Quick points.
Sequestration is a dead horse. We have put so much CO2 into the oceans (they absorb it from the atmosphere), that they will outgas more than enough if sequestration were even to stabilise emissions. And we emit something like 7Gigatonnes p.a.
http://cdiac.ornl.gov/trends/emis/glo.htm so unless we can make it profitable, ploughing money into it is wasting resources best spent elsewhere.
Chernobyl: The same accident had been narrowly averted previously but due to obsessive soviet secrecy Chernobyl's engineers were not warned!
The major problem I have with nuclear is that at present it's expensive compared to fossil fuels so in a free market like the UKs de-regulated market investment in nuclear stalled.
As gas and oil costs increase post Hubbert's peak the likelihood seems to be that we'll move onto coal.
Nuclear needs to be driven and assisted by government. Perhaps Government funding waste handling would be enough? Is there an energy economist in the house?

Do we just have to dump waste? Can't we extract power from it?

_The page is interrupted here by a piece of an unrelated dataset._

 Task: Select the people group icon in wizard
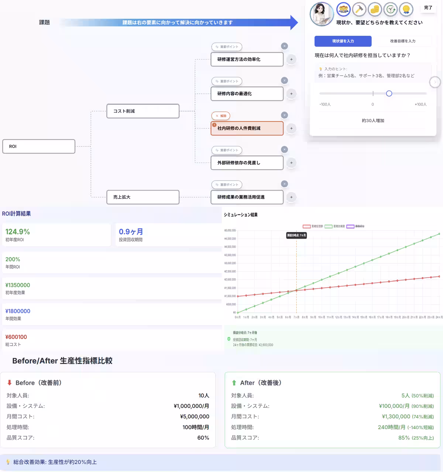343,10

As Lovelock says, he'd happily have a mass of waste - he reckons he'd generate his domestic power from it!
Anyone know why Mixed Oxide generation using Pu as fuel isn't widely used?

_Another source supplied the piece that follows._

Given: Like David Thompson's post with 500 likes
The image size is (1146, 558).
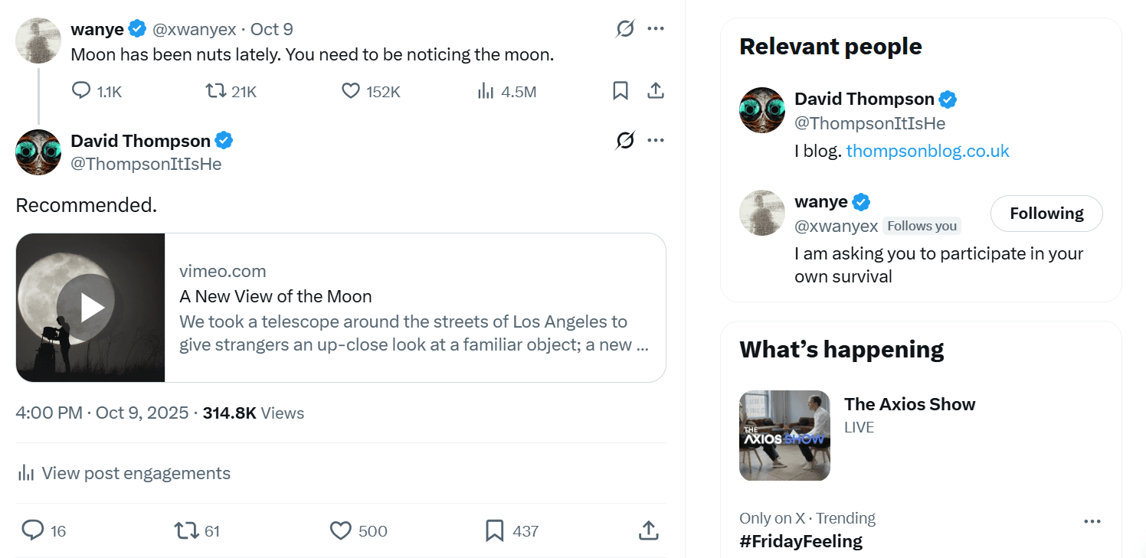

China's and India's growth is currently fuelling stock market growth to a significant degree. Whatever we do in respect of both those countries is likely to be both politically and economcally difficult. How do you tell China to do anything anyway?
I agree that we can't stop emissions growth and this means I don't think we can stop significantly more warming.
However the idea of 'wedges' that Al Gore promotes in an Inconvenient Truth is IMHO our best bet. See the graphic here
http://www.terrapass.com/terrablog/posts/2006/06/co2-wedges-superheroes.html (I have not fully read the blog - and don't think emissions stabilisation is a realisitic option) But the graphic shows the point.
For every bit of emissions we 'slice' off we reduce future build up. This might either:
1) Keep us further from any potentially dangerous results.
2) Give us more time to find new solutions, or to allow new technology to intercede. I can't source but in London in the 18th Century projections of the growth of horse manure waste were (would have been?) alarming, then came the internal combustion engine.
Foster national and regional pride in food and goods. Generate a shift in culture back to buying locally from local suppliers. Increased growing seasons and warming in the UK may already be positively impacting yield and diversity of crop in UK agriculture. I say may because this is second hand from a climate scientist - I'll try to track down refs if asked.